### About this task
Each line from the one containing "The image size is (602, 384)." through the end of the entries below must be output exactly; no other line belongs.

### Supplied records
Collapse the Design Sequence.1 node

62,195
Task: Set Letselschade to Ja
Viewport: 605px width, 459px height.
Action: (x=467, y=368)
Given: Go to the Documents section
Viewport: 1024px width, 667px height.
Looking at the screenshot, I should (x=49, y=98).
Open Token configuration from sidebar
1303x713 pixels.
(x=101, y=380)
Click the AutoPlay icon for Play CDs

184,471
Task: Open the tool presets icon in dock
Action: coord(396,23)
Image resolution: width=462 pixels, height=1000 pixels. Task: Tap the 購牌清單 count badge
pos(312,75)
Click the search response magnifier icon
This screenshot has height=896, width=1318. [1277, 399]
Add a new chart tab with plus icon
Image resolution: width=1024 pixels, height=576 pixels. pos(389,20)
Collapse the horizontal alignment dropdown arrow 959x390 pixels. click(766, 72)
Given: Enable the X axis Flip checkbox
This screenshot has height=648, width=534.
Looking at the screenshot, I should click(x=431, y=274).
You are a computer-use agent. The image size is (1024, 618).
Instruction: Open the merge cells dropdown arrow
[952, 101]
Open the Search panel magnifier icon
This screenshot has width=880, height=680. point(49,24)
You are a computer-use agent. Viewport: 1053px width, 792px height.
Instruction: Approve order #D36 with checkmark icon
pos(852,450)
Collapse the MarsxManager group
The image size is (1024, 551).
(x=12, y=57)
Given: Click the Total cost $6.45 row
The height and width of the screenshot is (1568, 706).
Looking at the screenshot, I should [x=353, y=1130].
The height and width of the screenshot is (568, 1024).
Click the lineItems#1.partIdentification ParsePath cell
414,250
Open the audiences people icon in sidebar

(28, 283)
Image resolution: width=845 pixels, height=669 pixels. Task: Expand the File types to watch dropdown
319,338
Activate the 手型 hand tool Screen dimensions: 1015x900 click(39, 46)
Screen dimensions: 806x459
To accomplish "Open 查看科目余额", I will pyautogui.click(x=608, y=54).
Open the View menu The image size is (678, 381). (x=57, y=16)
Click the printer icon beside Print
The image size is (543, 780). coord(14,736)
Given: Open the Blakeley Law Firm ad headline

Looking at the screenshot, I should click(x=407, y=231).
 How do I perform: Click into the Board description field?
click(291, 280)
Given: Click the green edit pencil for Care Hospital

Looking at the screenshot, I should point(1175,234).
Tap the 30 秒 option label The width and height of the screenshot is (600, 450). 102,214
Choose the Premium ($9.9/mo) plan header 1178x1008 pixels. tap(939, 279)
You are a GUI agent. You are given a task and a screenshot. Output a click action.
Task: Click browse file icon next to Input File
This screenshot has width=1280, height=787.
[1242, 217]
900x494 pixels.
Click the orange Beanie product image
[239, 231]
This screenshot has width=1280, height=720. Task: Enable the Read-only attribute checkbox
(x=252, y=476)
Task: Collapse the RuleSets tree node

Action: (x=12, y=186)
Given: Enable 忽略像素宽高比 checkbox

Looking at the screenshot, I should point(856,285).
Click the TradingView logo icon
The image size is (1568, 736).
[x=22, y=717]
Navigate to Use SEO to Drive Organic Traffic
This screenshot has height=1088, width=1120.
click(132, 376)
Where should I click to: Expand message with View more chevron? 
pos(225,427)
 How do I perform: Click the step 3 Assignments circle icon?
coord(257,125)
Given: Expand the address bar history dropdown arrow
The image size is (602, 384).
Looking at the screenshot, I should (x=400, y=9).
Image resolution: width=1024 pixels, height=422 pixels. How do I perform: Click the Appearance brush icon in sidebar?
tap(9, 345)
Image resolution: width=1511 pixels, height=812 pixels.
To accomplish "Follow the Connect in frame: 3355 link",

### Response to this task
The image size is (602, 384).
Looking at the screenshot, I should (x=400, y=9).
Image resolution: width=1024 pixels, height=422 pixels. How do I perform: Click the Appearance brush icon in sidebar?
tap(9, 345)
Image resolution: width=1511 pixels, height=812 pixels.
To accomplish "Follow the Connect in frame: 3355 link",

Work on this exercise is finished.